### [Your objective]
Edit the items below: change every occurrence of "How do I perform:" to "What is the click target for:" and reproduce everything else unchanged.

### [Data]
::::

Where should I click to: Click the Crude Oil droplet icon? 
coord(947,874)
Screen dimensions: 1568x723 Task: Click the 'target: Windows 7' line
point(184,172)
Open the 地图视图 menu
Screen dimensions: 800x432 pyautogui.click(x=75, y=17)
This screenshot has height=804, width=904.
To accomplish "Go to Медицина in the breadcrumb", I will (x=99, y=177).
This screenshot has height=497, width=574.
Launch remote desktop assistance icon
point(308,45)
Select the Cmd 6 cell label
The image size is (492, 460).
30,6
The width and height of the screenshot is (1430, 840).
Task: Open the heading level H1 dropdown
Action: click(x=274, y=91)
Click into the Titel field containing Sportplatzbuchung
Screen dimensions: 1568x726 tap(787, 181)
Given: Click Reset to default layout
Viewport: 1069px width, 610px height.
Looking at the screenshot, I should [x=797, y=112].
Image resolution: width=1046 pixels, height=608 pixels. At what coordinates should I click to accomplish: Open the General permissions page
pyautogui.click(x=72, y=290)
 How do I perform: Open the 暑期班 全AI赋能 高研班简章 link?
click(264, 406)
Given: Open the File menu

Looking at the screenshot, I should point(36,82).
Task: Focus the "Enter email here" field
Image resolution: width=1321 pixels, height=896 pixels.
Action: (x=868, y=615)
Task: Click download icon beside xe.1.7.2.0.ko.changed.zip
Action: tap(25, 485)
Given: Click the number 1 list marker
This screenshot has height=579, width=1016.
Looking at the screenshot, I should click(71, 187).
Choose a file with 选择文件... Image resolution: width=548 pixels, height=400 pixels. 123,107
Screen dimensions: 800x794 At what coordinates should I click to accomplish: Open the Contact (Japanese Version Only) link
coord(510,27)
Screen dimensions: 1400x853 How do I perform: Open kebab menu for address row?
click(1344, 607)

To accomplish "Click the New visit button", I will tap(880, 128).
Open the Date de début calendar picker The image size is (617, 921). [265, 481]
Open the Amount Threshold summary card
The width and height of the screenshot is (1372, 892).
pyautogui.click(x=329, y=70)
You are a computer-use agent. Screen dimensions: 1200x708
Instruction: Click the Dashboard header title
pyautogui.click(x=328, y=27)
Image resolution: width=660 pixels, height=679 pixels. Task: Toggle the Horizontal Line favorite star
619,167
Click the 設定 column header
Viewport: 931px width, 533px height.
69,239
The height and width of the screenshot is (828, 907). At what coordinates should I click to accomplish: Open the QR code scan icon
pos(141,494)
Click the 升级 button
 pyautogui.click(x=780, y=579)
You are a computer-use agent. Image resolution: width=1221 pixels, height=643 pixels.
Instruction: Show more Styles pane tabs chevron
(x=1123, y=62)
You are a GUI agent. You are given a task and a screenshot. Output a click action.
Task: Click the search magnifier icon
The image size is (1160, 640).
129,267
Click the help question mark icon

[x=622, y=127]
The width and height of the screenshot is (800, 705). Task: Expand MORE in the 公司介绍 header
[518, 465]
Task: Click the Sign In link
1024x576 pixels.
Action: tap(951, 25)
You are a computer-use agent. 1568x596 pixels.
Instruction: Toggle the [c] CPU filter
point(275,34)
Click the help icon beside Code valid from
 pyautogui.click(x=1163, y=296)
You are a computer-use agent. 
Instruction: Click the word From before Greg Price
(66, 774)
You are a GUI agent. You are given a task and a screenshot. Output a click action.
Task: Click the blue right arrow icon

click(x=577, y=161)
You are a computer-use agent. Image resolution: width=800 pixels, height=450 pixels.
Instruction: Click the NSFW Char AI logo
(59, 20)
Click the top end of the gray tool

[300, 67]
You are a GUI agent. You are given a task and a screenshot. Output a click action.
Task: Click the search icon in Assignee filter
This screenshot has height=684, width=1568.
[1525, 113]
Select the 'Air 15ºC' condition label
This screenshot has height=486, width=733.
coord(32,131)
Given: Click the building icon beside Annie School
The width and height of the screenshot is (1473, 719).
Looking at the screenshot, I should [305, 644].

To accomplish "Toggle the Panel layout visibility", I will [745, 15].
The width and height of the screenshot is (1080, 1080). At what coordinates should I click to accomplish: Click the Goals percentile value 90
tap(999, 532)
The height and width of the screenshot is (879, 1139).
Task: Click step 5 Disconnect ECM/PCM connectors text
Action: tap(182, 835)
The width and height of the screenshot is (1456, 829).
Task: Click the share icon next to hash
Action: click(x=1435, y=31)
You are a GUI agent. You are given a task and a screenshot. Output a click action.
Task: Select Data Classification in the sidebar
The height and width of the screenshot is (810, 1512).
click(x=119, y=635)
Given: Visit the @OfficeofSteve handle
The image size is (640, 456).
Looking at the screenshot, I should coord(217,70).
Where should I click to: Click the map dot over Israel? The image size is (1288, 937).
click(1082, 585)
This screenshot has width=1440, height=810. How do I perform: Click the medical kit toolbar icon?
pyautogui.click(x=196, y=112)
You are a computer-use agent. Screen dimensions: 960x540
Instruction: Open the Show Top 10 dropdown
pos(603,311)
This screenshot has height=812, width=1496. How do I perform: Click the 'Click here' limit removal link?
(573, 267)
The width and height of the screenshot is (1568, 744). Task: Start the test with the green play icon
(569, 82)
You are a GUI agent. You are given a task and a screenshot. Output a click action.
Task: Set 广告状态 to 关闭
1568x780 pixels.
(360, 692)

::::

### [Solution for this task]
Where should I click to: Click the Crude Oil droplet icon? 
coord(947,874)
Screen dimensions: 1568x723 Task: Click the 'target: Windows 7' line
point(184,172)
Open the 地图视图 menu
Screen dimensions: 800x432 pyautogui.click(x=75, y=17)
This screenshot has height=804, width=904.
To accomplish "Go to Медицина in the breadcrumb", I will (x=99, y=177).
This screenshot has height=497, width=574.
Launch remote desktop assistance icon
point(308,45)
Select the Cmd 6 cell label
The image size is (492, 460).
30,6
The width and height of the screenshot is (1430, 840).
Task: Open the heading level H1 dropdown
Action: click(x=274, y=91)
Click into the Titel field containing Sportplatzbuchung
Screen dimensions: 1568x726 tap(787, 181)
Given: Click Reset to default layout
Viewport: 1069px width, 610px height.
Looking at the screenshot, I should [x=797, y=112].
Image resolution: width=1046 pixels, height=608 pixels. At what coordinates should I click to accomplish: Open the General permissions page
pyautogui.click(x=72, y=290)
 What is the click target for: Open the 暑期班 全AI赋能 高研班简章 link?
click(264, 406)
Given: Open the File menu

Looking at the screenshot, I should point(36,82).
Task: Focus the "Enter email here" field
Image resolution: width=1321 pixels, height=896 pixels.
Action: (x=868, y=615)
Task: Click download icon beside xe.1.7.2.0.ko.changed.zip
Action: tap(25, 485)
Given: Click the number 1 list marker
This screenshot has height=579, width=1016.
Looking at the screenshot, I should click(71, 187).
Choose a file with 选择文件... Image resolution: width=548 pixels, height=400 pixels. 123,107
Screen dimensions: 800x794 At what coordinates should I click to accomplish: Open the Contact (Japanese Version Only) link
coord(510,27)
Screen dimensions: 1400x853 What is the click target for: Open kebab menu for address row?
click(1344, 607)

To accomplish "Click the New visit button", I will tap(880, 128).
Open the Date de début calendar picker The image size is (617, 921). [265, 481]
Open the Amount Threshold summary card
The width and height of the screenshot is (1372, 892).
pyautogui.click(x=329, y=70)
You are a computer-use agent. Screen dimensions: 1200x708
Instruction: Click the Dashboard header title
pyautogui.click(x=328, y=27)
Image resolution: width=660 pixels, height=679 pixels. Task: Toggle the Horizontal Line favorite star
619,167
Click the 設定 column header
Viewport: 931px width, 533px height.
69,239
The height and width of the screenshot is (828, 907). At what coordinates should I click to accomplish: Open the QR code scan icon
pos(141,494)
Click the 升级 button
 pyautogui.click(x=780, y=579)
You are a computer-use agent. Image resolution: width=1221 pixels, height=643 pixels.
Instruction: Show more Styles pane tabs chevron
(x=1123, y=62)
You are a GUI agent. You are given a task and a screenshot. Output a click action.
Task: Click the search magnifier icon
The image size is (1160, 640).
129,267
Click the help question mark icon

[x=622, y=127]
The width and height of the screenshot is (800, 705). Task: Expand MORE in the 公司介绍 header
[518, 465]
Task: Click the Sign In link
1024x576 pixels.
Action: tap(951, 25)
You are a computer-use agent. 1568x596 pixels.
Instruction: Toggle the [c] CPU filter
point(275,34)
Click the help icon beside Code valid from
 pyautogui.click(x=1163, y=296)
You are a computer-use agent. 
Instruction: Click the word From before Greg Price
(66, 774)
You are a GUI agent. You are given a task and a screenshot. Output a click action.
Task: Click the blue right arrow icon

click(x=577, y=161)
You are a computer-use agent. Image resolution: width=800 pixels, height=450 pixels.
Instruction: Click the NSFW Char AI logo
(59, 20)
Click the top end of the gray tool

[300, 67]
You are a GUI agent. You are given a task and a screenshot. Output a click action.
Task: Click the search icon in Assignee filter
This screenshot has height=684, width=1568.
[1525, 113]
Select the 'Air 15ºC' condition label
This screenshot has height=486, width=733.
coord(32,131)
Given: Click the building icon beside Annie School
The width and height of the screenshot is (1473, 719).
Looking at the screenshot, I should [305, 644].

To accomplish "Toggle the Panel layout visibility", I will [745, 15].
The width and height of the screenshot is (1080, 1080). At what coordinates should I click to accomplish: Click the Goals percentile value 90
tap(999, 532)
The height and width of the screenshot is (879, 1139).
Task: Click step 5 Disconnect ECM/PCM connectors text
Action: tap(182, 835)
The width and height of the screenshot is (1456, 829).
Task: Click the share icon next to hash
Action: click(x=1435, y=31)
You are a GUI agent. You are given a task and a screenshot. Output a click action.
Task: Select Data Classification in the sidebar
The height and width of the screenshot is (810, 1512).
click(x=119, y=635)
Given: Visit the @OfficeofSteve handle
The image size is (640, 456).
Looking at the screenshot, I should coord(217,70).
Where should I click to: Click the map dot over Israel? The image size is (1288, 937).
click(1082, 585)
This screenshot has width=1440, height=810. What is the click target for: Click the medical kit toolbar icon?
pyautogui.click(x=196, y=112)
You are a computer-use agent. Screen dimensions: 960x540
Instruction: Open the Show Top 10 dropdown
pos(603,311)
This screenshot has height=812, width=1496. What is the click target for: Click the 'Click here' limit removal link?
(573, 267)
The width and height of the screenshot is (1568, 744). Task: Start the test with the green play icon
(569, 82)
You are a GUI agent. You are given a task and a screenshot. Output a click action.
Task: Set 广告状态 to 关闭
1568x780 pixels.
(360, 692)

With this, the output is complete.